**Instructions for the task**
Among the entries below, please repeat exactly and only the lines from the line containing "For every named" to the line containing "الكهرومغنطيسية (52, 2270)", both lines included.
*** Task material ***
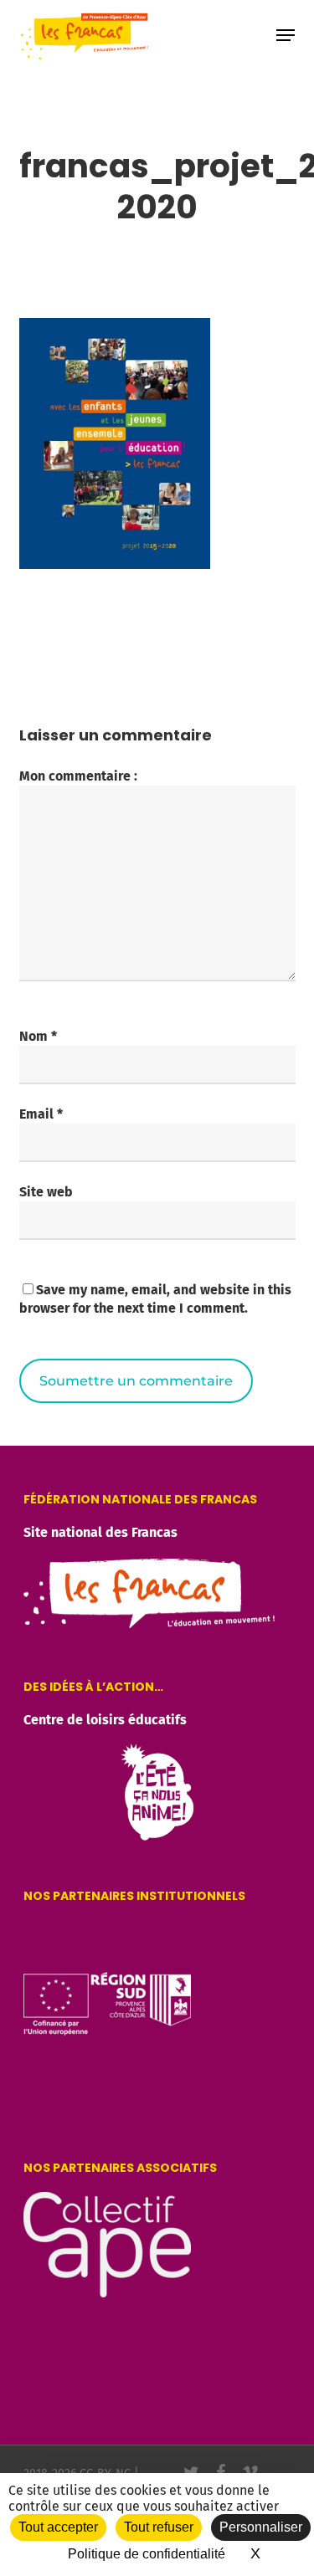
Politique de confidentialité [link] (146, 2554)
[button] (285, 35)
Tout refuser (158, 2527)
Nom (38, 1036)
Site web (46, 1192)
*** End of Task material ***
*** Task material ***
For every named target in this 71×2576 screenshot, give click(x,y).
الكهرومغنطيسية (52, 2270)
*** End of Task material ***
**Task output**
For every named target in this 71×2576 screenshot, give click(x,y).
الكهرومغنطيسية (52, 2270)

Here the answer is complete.